|Home | About | Journals | Submit | Contact Us | Français|
Dopamine signaling is implicated in reinforcement learning, but the neural substrates targeted by dopamine are poorly understood. Here, we bypassed dopamine signaling itself and tested how optogenetic activation of dopamine D1- or D2-receptor-expressing striatal projection neurons influenced reinforcement learning in mice. Stimulating D1-expressing neurons induced persistent reinforcement, whereas stimulating D2-expressing neurons induced transient punishment, demonstrating that activation of these circuits is sufficient to modify the probability of performing future actions.

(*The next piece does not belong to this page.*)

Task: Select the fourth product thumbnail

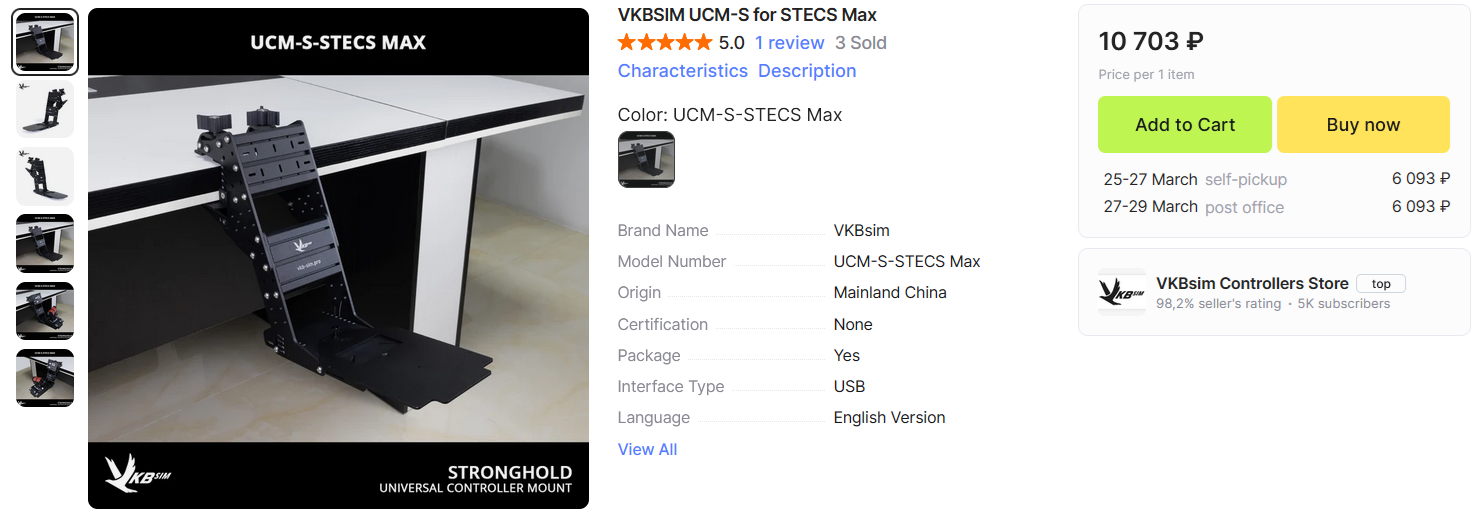Action: click(x=45, y=244)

Reinforcement and punishment are fundamental processes that shape animal learning. Reinforcement maintains or increases, while punishment decreases, the probability of specific behavior1,2. Dysfunction in these processes contributes to many psychiatric disorders. For example, addiction is characterized by heightened reinforcement from drug-paired stimuli, coupled with impaired punishment from negative consequences3. In contrast, depression is marked by impaired reinforcement from positive stimuli, and heightened punishment from negative stimuli4. While the striatum is implicated in both reinforcement and punishment, the specific roles of the two populations of striatal projection neurons are not well understood. Here, we tested the hypothesis that D1-expressing direct pathway medium spiny neurons (dMSNs) mediate reinforcement, while D2-expressing indirect pathway neurons (iMSNs) mediate punishment5–9.

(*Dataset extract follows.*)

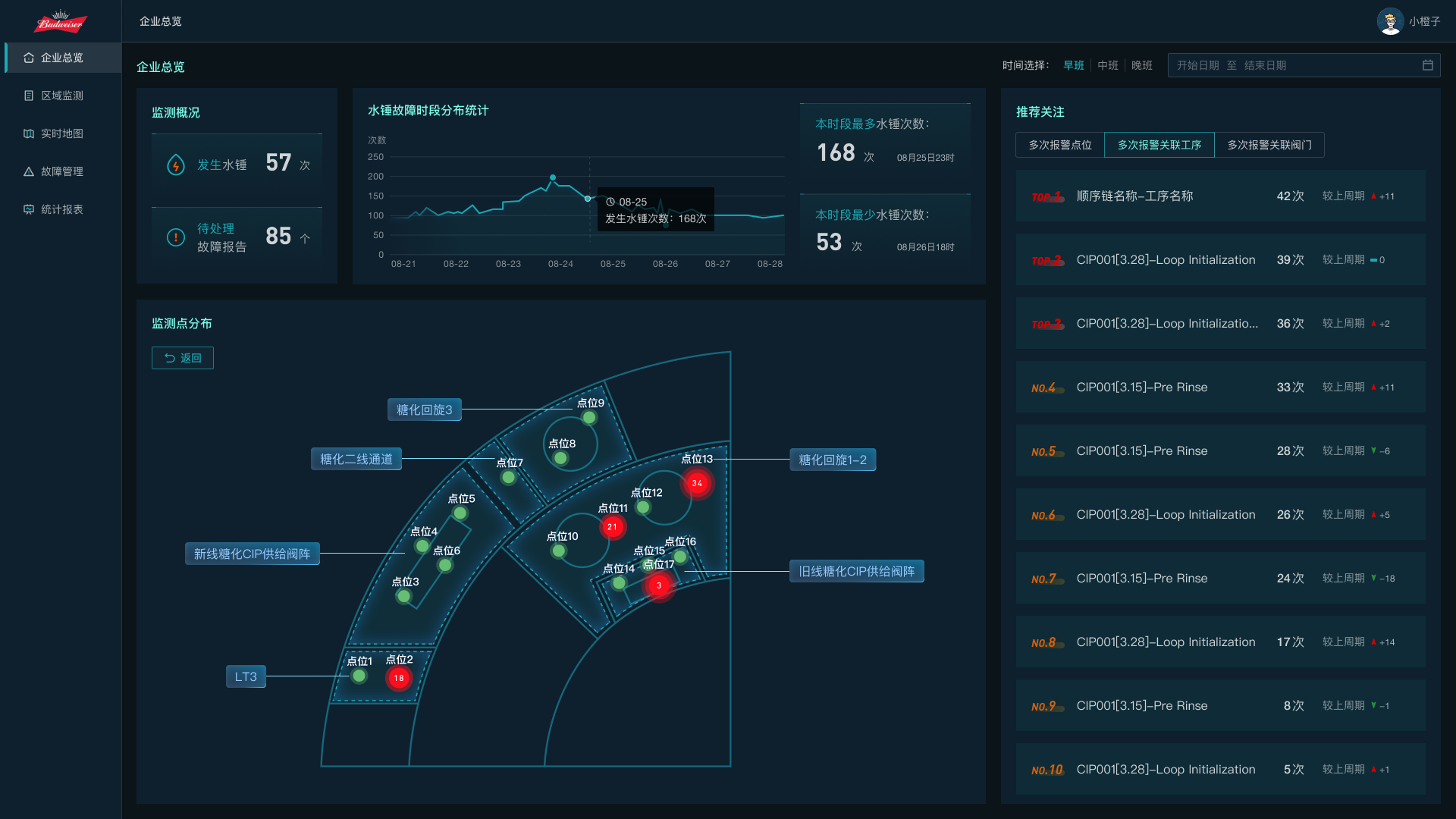The image size is (1456, 819).
Task: Click the 发生水锤 water drop icon
Action: tap(176, 165)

In order to selectively activate dMSNs or iMSNs in vivo, we expressed channelrhodopsin-2 (ChR2) in the dorsomedial striatum using a Cre-dependent viral strategy10. We first characterized the effects of ChR2 stimulation on dMSNs in awake behaving mice with in vivo electrophysiology, utilizing microwire arrays that included an integrated optical fiber (Fig. S1a, b). Each of 48 recorded neurons (n=3 mice) was illuminated at four laser intensities (0.1mW, 0.3mW, 1mW, and 3mW, 1 s constant illumination). We concluded that neurons expressed ChR2 (and were therefore dMSNs) if they exhibited a significant increase in firing within 10msec of the laser onset at any laser power (Fig. S1 c-g). Spiking data from recorded neurons in this experiment is available for download at http://uri.neuinfo.org/nif/nifstd/nlx_144028. Overall, 19 (40%) neurons were identified as dMSNs. Importantly, there were no significant differences between waveform characteristics or sorting quality of recording channels that contained ChR2-positive MSNs vs. those that did not (Table S1). Average firing rates and total number of ChR2-responsive dMSNs increased with higher laser intensity, demonstrating that higher laser intensity caused more MSN activation (Fig. S1 h-j).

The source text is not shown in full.